Getting Data In

How to remove duplicate "scans" from field comms packets logs? autoregress maybe...?

Path Finder

We have a bug in our software that is spamming out identical log messages (different timestamps) - when it's only supposed to log changes in value. The application is reading a field device (Modbus protocol) and parsing the message into registers - each register has 16 discrete "bits". The application takes the "bits" and separates them into a single log message (one entry per bit). The problem is, if only a single bit changes, it is logging the entire register (16 bits worth) - what it's suppose to do is log only the bit that changed from it's previous state. I'm trying to design a Splunk filter so our support guys can use that until the bug-fix is deployed.

For example:
timestamp 40010/1 = 1 (message)
timestamp 40010/2 = 0 (message)
timestamp 40010/3 = 1 (message)
timestamp 40010/4 = 1 (message)
timestamp 40010/5 = 0 (message)
timestamp 40010/6 = 0 (message)
timestamp 40010/7 = 0 (message)
timestamp 40010/8 = 0 (message)
...
timestamp 40010/16 = 0 (message)

on the next scan, let's say bit #3 changes to '1':
timestamp+1 40010/1 = 1 (message)
timestamp+1 40010/2 = 0 (message)
timestamp+1 40010/3 = 1 (message)
timestamp+1 40010/4 = 1 (message)
timestamp+1 40010/5 = 0 (message)
timestamp+1 40010/6 = 0 (message)
timestamp+1 40010/7 = 0 (message)
timestamp+1 40010/8 = 0 (message)
...
timestamp+1 40010/16 = 0 (message)

As you can see, this makes the logs super verbose, and terrible to troubleshoot. I'm trying to find a way to strip out all the "same values" - which still retaining the timestamps (and if possible, full original "_raw" message). I can't use "dedup" as it would strip out future "toggles" (I need all "changes", not just the first one... if bit #3 goes back to '0', I need the timestamp when that occurs).

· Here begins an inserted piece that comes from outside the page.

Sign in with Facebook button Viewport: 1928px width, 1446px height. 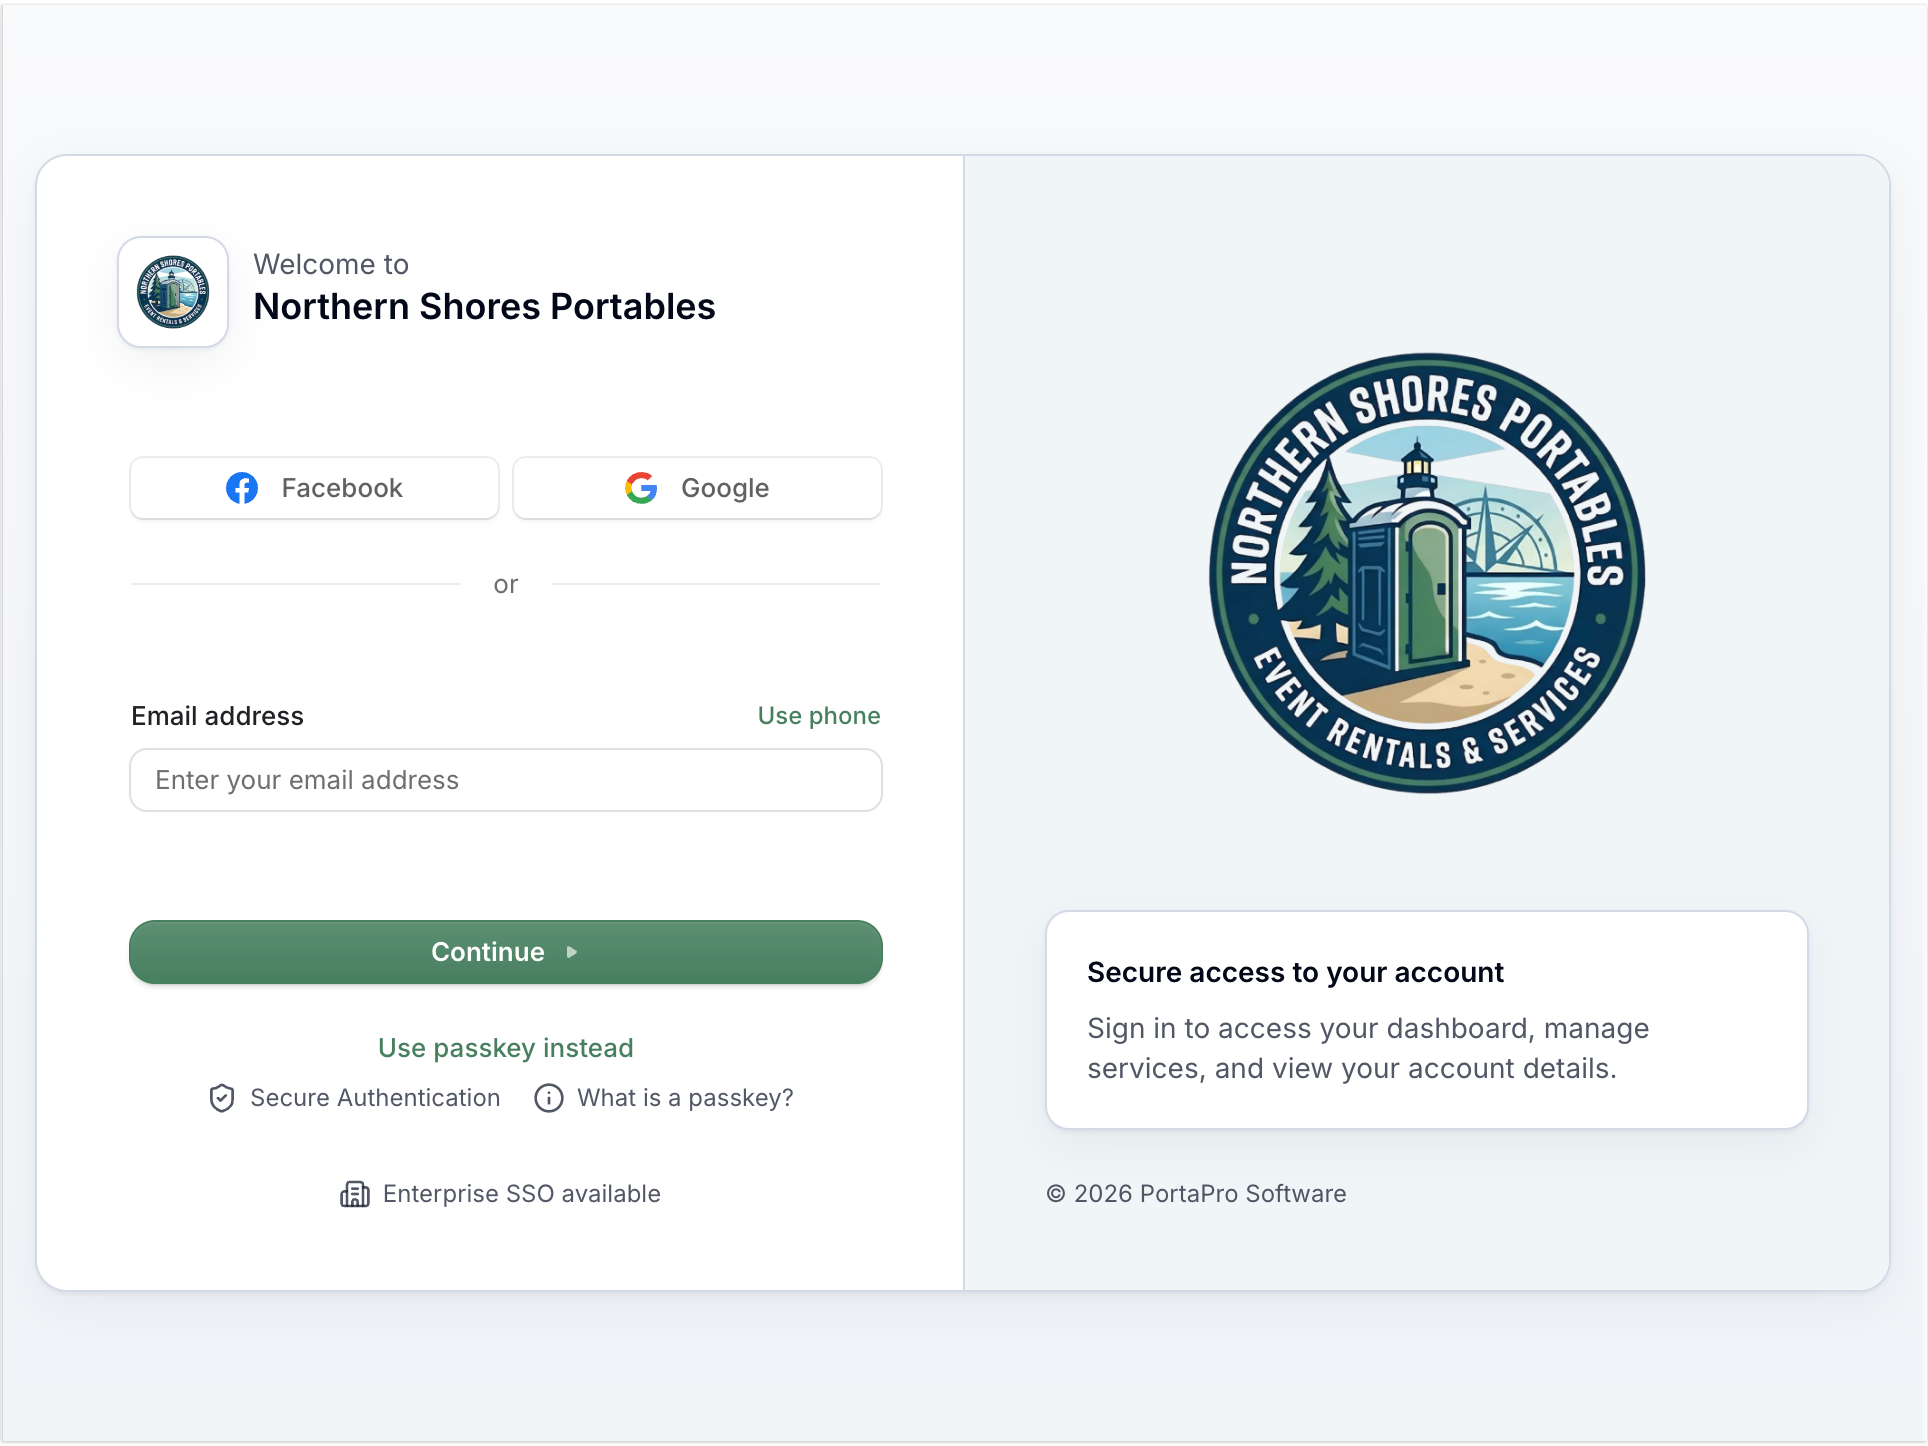(314, 488)
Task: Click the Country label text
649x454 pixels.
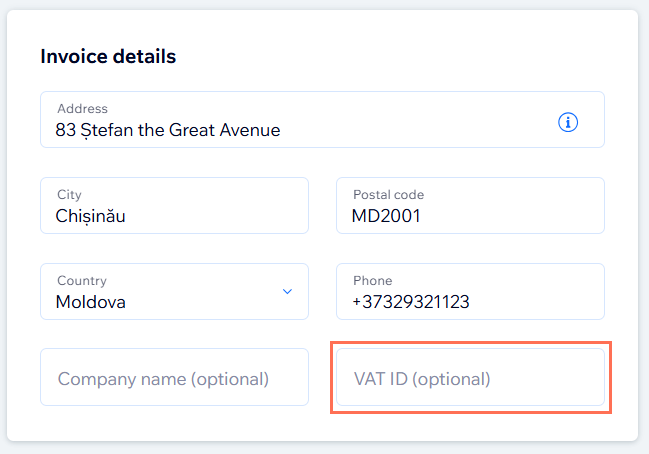Action: coord(81,281)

So in my previous example I would get only:
timestamp+1 40010/1 = 1 (message)
timestamp+1 40010/2 = 0 (message)
timestamp+1 40010/3 = 1 (message)
timestamp+1 40010/4 = 1 (message)
timestamp+1 40010/5 = 0 (message)
timestamp+1 40010/6 = 0 (message)
timestamp+1 40010/7 = 0 (message)
timestamp+1 40010/8 = 0 (message)
...
timestamp+1 40010/16 = 0 (message)

next scan:
timestamp+1 40010/3 = 1 (message)

future scan (where bit #3 changes back to '0'):
timestamp+10 40010/3 = 0 (message)

future scan (where bit #5 changes to '1'):
timestamp+20 40010/5 = 1 (message)

etc.

Starting with an initial "baseline", I just want to see the changes in that register - with the newer timestamp of when that occurred.
Compounding the problem is there are 50+ different registers, all logging every scan (5 seconds) - regardless of if the "value" of the register changed.

0 Karma

SplunkTrust
SplunkTrust

Not an answer because it's not quite an answer yet, more testing.

If you have the field "register" with values like 40010/3 and "value" for the 0/1 values, then how far does something like the below get you?

myBaseSearch ... 
| stats count list(value) as ValueList, list(_time) as ReportedTime by register. 

I have a suspicion this, or something like it, will be the base of the answer.

Also try

 myBaseSearch ... 
| stats count last(value) as LatestValue by register. 

Though it might be first(value) because I can never remember which way around that is.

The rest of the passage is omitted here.